May 20, 2019

SCREEN | Olivia Wilde Teaches 'Booksmart'

"What took them four years, we're doing in one night!"
Kaitlyn Dever Beanie Feldstein Olivia Wilde | Booksmart

First-time filmmaker Olivia Wilde combines the well-worn last day of school meets all-in-one-night and teen party movie genres together while bringing her own very strong contemporary feminist bent to the joyous Booksmart. Young actresses Kaitlyn Dever and Beanie Feldstein star as graduating, overachieving best friends, Amy and Molly, who vow to party down and overcome their no fun reputations before they leave for college—not unlike the similarly plotted Superbad.

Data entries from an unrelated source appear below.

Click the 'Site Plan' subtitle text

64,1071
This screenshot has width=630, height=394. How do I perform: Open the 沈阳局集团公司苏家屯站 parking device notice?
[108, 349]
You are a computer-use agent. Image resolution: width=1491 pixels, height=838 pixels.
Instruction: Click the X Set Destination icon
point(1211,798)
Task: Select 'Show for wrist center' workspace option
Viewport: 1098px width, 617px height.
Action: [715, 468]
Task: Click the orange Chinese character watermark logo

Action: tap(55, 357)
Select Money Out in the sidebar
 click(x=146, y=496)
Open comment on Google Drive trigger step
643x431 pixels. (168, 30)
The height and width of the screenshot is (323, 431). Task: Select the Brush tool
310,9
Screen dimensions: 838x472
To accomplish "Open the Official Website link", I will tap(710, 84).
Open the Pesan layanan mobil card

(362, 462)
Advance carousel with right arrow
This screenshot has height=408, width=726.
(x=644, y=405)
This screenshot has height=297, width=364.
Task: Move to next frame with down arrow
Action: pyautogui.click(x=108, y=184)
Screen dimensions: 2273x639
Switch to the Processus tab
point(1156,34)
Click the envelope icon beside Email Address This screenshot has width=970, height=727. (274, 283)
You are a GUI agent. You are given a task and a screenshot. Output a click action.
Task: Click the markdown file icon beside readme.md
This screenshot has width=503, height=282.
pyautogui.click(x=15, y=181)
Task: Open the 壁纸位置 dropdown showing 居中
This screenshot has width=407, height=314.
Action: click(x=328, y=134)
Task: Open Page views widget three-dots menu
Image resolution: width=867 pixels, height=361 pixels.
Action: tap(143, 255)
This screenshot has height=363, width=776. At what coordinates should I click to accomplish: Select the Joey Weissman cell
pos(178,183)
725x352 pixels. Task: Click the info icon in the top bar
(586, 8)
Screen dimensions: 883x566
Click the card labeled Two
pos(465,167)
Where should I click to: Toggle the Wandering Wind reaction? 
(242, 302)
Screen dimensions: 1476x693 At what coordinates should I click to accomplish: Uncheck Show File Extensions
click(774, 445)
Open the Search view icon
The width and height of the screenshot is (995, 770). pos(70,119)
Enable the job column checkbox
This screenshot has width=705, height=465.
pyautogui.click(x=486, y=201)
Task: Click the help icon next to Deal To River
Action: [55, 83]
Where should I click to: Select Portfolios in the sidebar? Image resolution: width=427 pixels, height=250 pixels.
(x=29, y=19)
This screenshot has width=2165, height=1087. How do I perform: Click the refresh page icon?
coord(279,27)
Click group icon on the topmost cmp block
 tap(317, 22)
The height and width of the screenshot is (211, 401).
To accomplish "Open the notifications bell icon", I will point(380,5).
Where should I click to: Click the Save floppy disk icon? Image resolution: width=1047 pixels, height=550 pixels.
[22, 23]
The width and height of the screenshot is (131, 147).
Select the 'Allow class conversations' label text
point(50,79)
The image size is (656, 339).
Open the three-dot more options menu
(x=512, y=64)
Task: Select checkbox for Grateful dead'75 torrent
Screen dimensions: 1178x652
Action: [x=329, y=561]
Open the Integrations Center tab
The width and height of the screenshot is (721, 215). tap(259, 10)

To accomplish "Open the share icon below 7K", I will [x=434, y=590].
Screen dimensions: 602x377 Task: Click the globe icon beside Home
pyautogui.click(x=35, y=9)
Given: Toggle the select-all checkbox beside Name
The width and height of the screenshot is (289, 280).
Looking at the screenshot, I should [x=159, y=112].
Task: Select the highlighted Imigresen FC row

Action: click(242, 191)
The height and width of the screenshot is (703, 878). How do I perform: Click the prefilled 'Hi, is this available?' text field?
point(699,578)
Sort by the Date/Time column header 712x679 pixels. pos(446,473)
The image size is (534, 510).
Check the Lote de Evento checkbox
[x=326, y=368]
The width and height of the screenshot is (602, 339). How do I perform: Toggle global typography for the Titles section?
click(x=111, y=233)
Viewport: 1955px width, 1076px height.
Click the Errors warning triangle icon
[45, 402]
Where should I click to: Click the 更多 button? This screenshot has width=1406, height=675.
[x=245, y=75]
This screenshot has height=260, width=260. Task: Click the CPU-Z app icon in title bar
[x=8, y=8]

Obvious comparisons to the aforementioned teen movie, Lady Bird, and their core emotional basis on friendships aside, Booksmart is a riotous, broadly appealing teen comedy that twists most of the usual coming-of-age hallmarks and touchstones to its own more enlightened and topical points. Wilde's talent for casting and working with actors clearly show from her own experiences as a performer as she superbly balances so many big performances together more than ably.

What's most remarkable is how effectively Wilde builds out a cast of specific characters so vividly all interacting with each other throughout the night's wild antics. From Billie Lourd and Skyler Gisondo as scene-stealing class weirdos to Lisa Kudrow and Will Forte as Amy's awkwardly supportive parents and Jessica Williams and Jason Sudeikis as offbeat teachers, the film is bursting with A-plus characters that move Amy and Molly's drive for fun forward splendidly.

Billie Lourd Olivia Wilde | Booksmart

Scripted primarily by recent rom-com veteran Katie Silberman in an efficient yet episodic fashion, the two lead performances are fantastically realized from script to screen and so earnestly rooted in female friendship. Feldstein's broadly comic type-A performance is always laugh out loud funny without being grating as Dever grounds the raunchy antics with a more serious demeanour.

Another remarkable factor in Booksmart is the expert sound design and editing with needle drops, countless hip-hop musical cues, and smooth camera movements so vividly etched together through sound to enhance the emotional comedy of the film's premise and performances. It captures that specific feeling of transitioning from adolescence to young adulthood with all the angst and anxiety it comes with so fluidly.

Booksmart is such an appealing high school teen party flick that's so much more sophisticated and thoughtful than it needs to be thanks to the talent involved and Wilde's sharply intuitive direction. Its use of archetypes and teen movie troupes updated for today and used to comment or sublimate current expectations only make the jokes even funnier.